What this task involves | When you reach the line containing "The image size is (449, 218)." in the entries below, start writing out each line exactly, and stop after the line containing "Open the Pick and pack tab".

[Saved entries]
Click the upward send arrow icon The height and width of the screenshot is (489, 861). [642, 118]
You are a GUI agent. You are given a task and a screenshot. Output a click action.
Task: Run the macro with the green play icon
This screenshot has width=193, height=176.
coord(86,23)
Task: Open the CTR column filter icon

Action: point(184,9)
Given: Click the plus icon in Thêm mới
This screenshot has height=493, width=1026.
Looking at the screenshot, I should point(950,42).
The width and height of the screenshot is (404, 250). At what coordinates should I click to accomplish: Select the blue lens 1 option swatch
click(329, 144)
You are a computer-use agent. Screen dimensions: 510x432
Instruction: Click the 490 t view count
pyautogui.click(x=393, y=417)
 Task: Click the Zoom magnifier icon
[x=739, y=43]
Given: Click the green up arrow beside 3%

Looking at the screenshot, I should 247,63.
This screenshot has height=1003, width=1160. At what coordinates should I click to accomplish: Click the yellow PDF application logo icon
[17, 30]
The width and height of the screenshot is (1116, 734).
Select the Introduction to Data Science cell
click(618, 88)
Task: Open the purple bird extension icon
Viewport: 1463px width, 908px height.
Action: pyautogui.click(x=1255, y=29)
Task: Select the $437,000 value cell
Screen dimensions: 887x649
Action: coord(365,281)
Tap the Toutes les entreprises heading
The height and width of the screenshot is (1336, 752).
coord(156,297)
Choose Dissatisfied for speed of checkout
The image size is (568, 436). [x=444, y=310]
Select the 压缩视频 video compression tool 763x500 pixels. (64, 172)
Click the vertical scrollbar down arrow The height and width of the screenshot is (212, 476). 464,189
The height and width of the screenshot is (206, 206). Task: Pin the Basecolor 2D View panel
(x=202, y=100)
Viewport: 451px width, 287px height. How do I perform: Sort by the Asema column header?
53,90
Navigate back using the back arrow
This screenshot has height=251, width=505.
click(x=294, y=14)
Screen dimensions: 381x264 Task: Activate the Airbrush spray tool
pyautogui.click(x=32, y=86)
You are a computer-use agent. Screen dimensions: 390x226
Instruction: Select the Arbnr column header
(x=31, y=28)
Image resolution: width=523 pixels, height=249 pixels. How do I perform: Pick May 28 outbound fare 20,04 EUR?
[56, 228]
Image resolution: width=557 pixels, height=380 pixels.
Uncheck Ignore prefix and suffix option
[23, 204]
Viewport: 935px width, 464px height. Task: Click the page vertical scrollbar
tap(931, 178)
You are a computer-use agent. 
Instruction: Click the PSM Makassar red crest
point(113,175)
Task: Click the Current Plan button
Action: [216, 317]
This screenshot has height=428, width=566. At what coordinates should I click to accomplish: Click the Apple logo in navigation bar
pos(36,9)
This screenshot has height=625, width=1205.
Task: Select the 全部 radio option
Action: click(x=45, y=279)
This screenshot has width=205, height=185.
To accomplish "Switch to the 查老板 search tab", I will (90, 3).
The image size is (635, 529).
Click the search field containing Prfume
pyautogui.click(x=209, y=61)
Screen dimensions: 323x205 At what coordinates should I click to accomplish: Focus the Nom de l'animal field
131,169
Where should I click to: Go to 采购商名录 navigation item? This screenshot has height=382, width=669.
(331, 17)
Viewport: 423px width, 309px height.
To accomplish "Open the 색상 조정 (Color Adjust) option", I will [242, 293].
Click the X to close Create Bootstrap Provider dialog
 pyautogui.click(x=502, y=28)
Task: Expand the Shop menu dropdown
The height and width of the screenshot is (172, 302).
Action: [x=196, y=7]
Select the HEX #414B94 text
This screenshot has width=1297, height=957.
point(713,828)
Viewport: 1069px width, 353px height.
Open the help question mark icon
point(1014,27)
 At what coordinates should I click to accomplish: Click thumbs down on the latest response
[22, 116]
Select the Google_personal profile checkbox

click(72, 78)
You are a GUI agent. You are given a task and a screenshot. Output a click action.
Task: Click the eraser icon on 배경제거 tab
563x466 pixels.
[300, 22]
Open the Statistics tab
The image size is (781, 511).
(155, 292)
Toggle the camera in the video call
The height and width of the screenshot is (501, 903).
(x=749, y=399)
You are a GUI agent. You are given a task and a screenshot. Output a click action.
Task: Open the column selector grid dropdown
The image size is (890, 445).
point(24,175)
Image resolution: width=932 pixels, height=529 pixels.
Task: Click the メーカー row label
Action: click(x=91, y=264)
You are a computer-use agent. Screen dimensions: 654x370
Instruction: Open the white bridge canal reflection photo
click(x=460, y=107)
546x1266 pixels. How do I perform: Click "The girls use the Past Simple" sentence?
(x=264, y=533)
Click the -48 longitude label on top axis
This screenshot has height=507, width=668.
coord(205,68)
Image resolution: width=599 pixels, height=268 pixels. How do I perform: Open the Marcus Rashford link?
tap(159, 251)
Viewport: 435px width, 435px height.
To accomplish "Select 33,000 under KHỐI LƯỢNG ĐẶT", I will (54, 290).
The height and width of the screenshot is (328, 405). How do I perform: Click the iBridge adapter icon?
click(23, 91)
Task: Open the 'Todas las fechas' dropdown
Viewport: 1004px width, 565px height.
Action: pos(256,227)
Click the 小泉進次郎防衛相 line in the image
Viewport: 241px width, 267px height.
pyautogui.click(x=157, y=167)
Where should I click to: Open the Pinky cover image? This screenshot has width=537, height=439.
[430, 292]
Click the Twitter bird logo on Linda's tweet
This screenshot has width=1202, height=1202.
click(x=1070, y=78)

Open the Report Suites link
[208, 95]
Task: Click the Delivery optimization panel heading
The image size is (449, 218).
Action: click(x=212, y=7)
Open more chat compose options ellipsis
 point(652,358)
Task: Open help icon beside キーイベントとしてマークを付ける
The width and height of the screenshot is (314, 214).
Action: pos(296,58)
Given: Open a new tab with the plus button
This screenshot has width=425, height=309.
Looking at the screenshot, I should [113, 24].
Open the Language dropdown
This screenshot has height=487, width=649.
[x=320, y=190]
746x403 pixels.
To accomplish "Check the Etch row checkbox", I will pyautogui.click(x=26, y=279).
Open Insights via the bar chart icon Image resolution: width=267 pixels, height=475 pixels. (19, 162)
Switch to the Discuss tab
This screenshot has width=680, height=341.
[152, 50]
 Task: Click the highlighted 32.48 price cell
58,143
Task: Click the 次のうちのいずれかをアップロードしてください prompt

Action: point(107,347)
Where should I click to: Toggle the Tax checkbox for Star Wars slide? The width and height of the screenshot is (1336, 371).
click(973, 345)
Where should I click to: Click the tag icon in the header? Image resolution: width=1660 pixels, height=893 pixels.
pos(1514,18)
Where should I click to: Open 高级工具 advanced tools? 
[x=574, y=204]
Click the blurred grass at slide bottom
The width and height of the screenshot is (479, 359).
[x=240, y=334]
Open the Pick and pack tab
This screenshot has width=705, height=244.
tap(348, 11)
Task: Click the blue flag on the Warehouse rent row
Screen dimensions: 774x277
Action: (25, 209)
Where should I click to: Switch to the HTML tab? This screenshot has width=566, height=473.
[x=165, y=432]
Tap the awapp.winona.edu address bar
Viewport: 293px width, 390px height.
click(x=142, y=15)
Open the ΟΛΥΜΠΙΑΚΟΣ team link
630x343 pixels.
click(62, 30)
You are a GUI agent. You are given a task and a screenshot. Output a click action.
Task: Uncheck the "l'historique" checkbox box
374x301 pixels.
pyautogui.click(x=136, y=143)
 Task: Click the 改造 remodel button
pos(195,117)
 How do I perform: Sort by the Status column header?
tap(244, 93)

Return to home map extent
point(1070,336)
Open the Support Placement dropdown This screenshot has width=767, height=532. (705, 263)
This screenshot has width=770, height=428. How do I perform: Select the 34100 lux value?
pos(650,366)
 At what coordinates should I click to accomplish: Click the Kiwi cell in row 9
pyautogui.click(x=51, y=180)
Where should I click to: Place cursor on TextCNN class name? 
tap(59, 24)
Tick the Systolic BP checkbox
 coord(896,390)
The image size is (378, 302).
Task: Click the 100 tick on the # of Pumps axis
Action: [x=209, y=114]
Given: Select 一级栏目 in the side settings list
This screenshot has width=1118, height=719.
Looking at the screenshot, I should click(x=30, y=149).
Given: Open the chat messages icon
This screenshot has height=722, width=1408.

Solution to this task |
The image size is (449, 218).
Action: click(x=212, y=7)
Open more chat compose options ellipsis
 point(652,358)
Task: Open help icon beside キーイベントとしてマークを付ける
The width and height of the screenshot is (314, 214).
Action: pos(296,58)
Given: Open a new tab with the plus button
This screenshot has width=425, height=309.
Looking at the screenshot, I should [113, 24].
Open the Language dropdown
This screenshot has height=487, width=649.
[x=320, y=190]
746x403 pixels.
To accomplish "Check the Etch row checkbox", I will pyautogui.click(x=26, y=279).
Open Insights via the bar chart icon Image resolution: width=267 pixels, height=475 pixels. (19, 162)
Switch to the Discuss tab
This screenshot has width=680, height=341.
[152, 50]
 Task: Click the highlighted 32.48 price cell
58,143
Task: Click the 次のうちのいずれかをアップロードしてください prompt

Action: point(107,347)
Where should I click to: Toggle the Tax checkbox for Star Wars slide? The width and height of the screenshot is (1336, 371).
click(973, 345)
Where should I click to: Click the tag icon in the header? Image resolution: width=1660 pixels, height=893 pixels.
pos(1514,18)
Where should I click to: Open 高级工具 advanced tools? 
[x=574, y=204]
Click the blurred grass at slide bottom
The width and height of the screenshot is (479, 359).
[x=240, y=334]
Open the Pick and pack tab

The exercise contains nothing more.